WORK INSTRUCTION:
Transcribe the entries below word for word, beginning at the line with "Viewport: 641px width, 374px height." and stopping after the line with "The image size is (494, 596)."; drop all pictures.

*** AVAILABLE RECORDS Section Begins ***

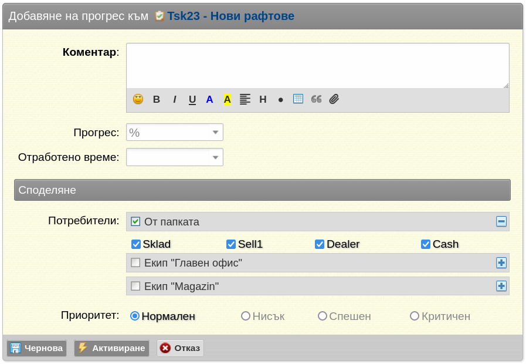Expand the Екип "Главен офис" group
The height and width of the screenshot is (364, 526).
[501, 263]
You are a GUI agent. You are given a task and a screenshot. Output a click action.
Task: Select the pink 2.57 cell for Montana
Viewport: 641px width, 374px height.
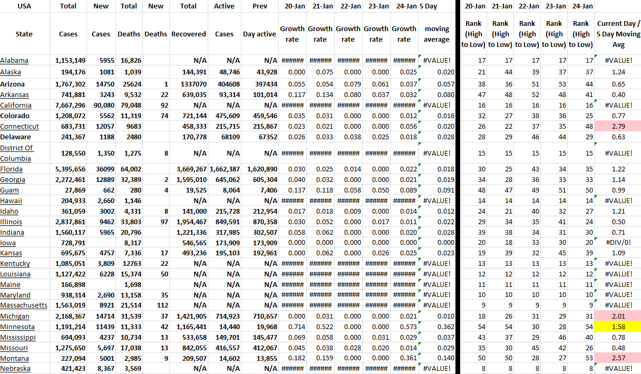click(618, 359)
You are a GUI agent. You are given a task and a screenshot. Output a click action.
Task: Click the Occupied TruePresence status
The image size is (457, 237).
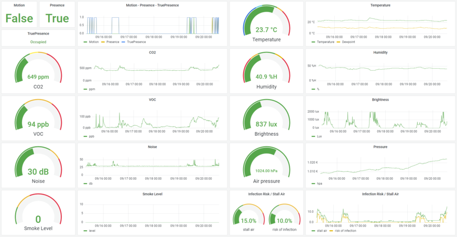click(x=38, y=42)
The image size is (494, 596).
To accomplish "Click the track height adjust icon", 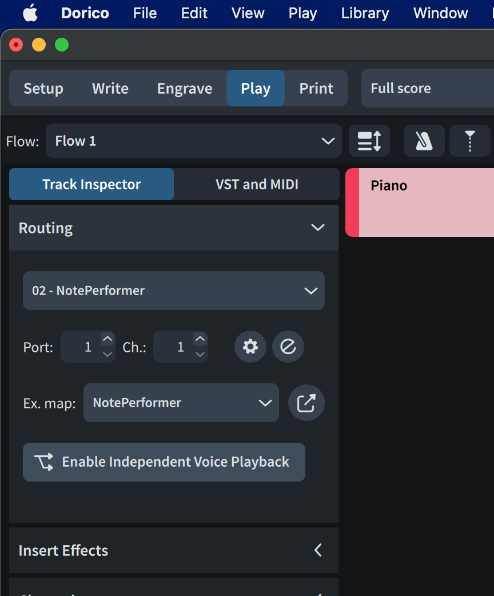I will point(369,141).
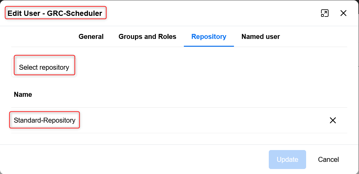The image size is (359, 174).
Task: Open the dialog in expanded pop-out view
Action: [x=324, y=13]
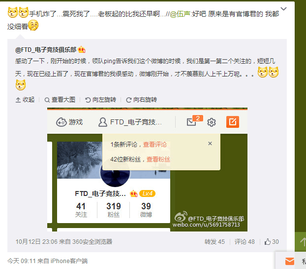Close the new notifications popup
This screenshot has height=269, width=306.
pyautogui.click(x=210, y=144)
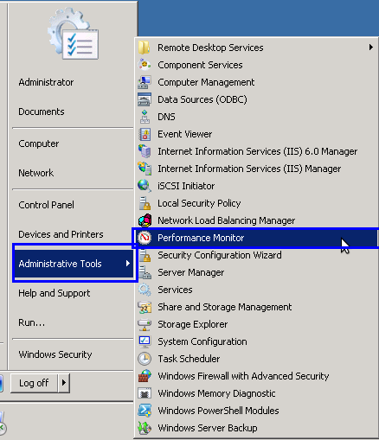Click the Task Scheduler clock icon
The height and width of the screenshot is (440, 379).
coord(145,359)
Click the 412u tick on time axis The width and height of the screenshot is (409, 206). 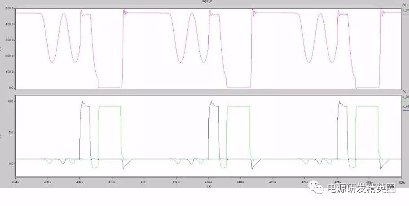(144, 183)
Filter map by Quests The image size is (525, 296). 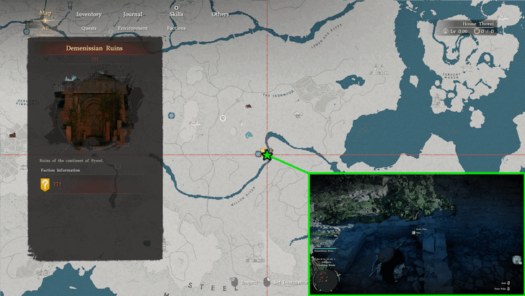(89, 29)
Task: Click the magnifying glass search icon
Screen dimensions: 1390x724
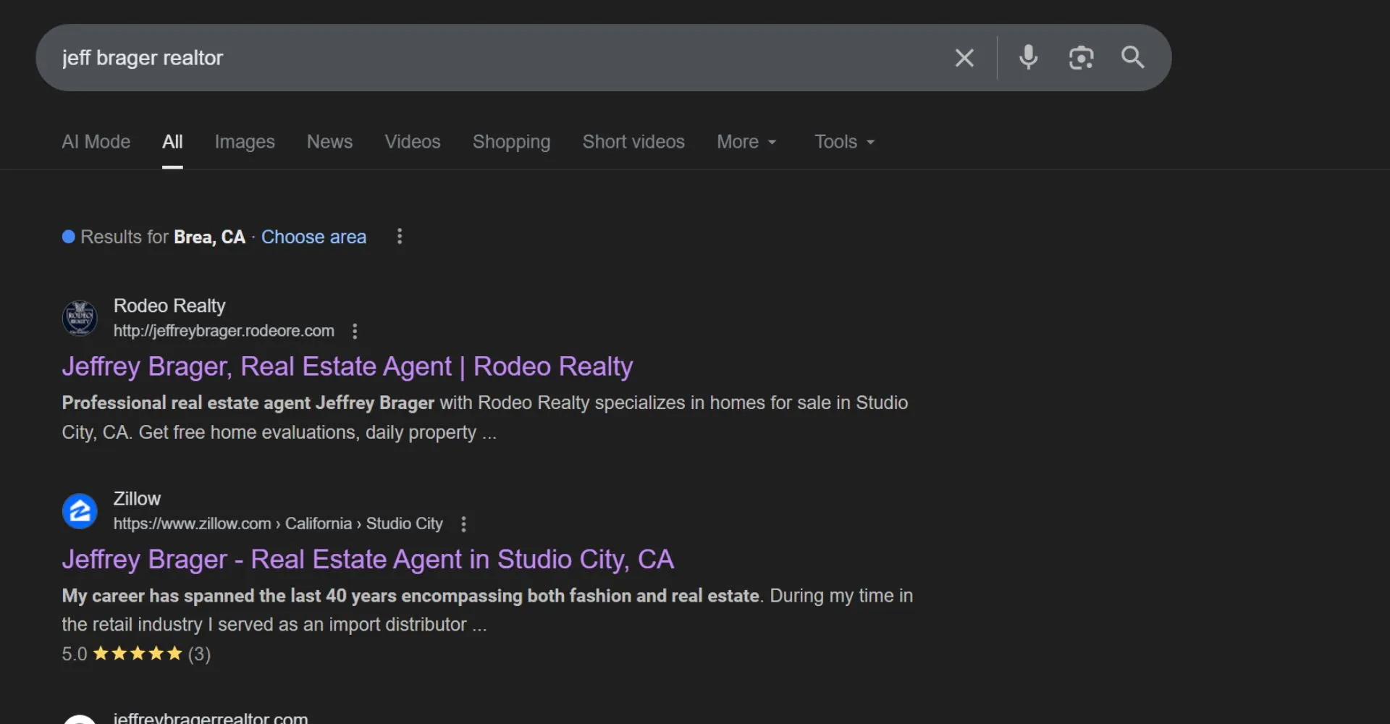Action: click(x=1133, y=57)
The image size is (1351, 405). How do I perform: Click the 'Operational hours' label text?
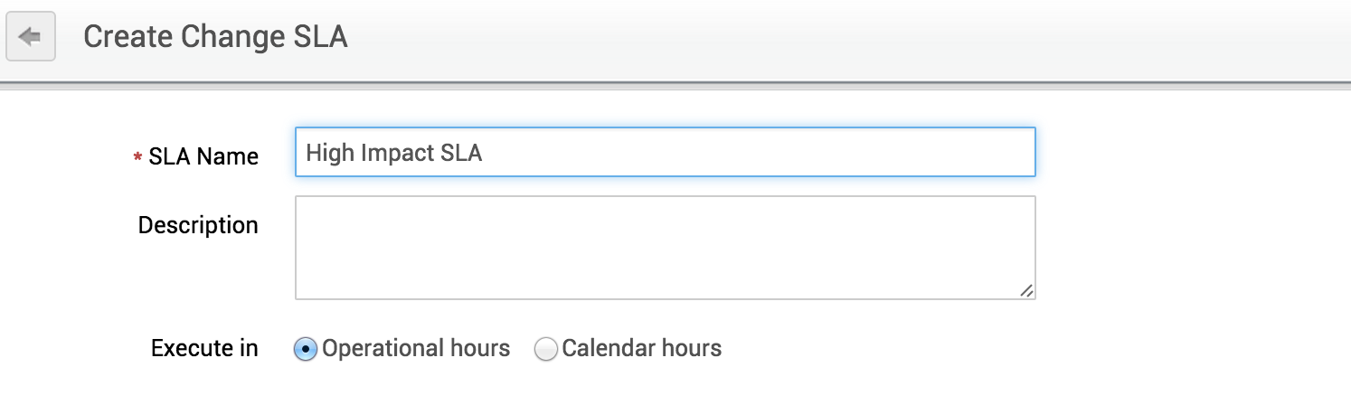coord(416,348)
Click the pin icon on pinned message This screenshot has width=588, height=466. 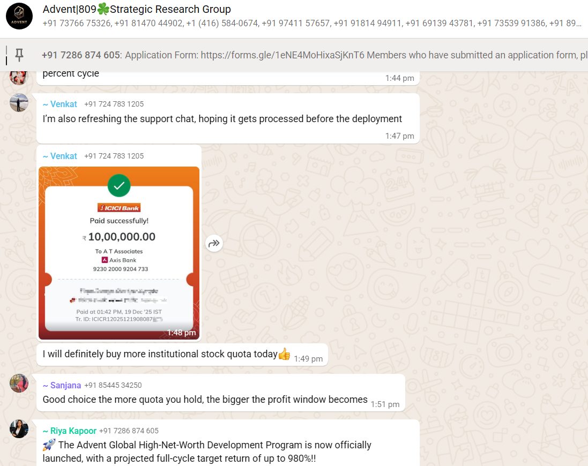tap(19, 55)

*** AVAILABLE RECORDS Section Ends ***

TASK RESPONSE:
Viewport: 641px width, 374px height.
click(618, 359)
You are a GUI agent. You are given a task and a screenshot. Output a click action.
Task: Click the Occupied TruePresence status
The image size is (457, 237).
click(x=38, y=42)
The image size is (494, 596).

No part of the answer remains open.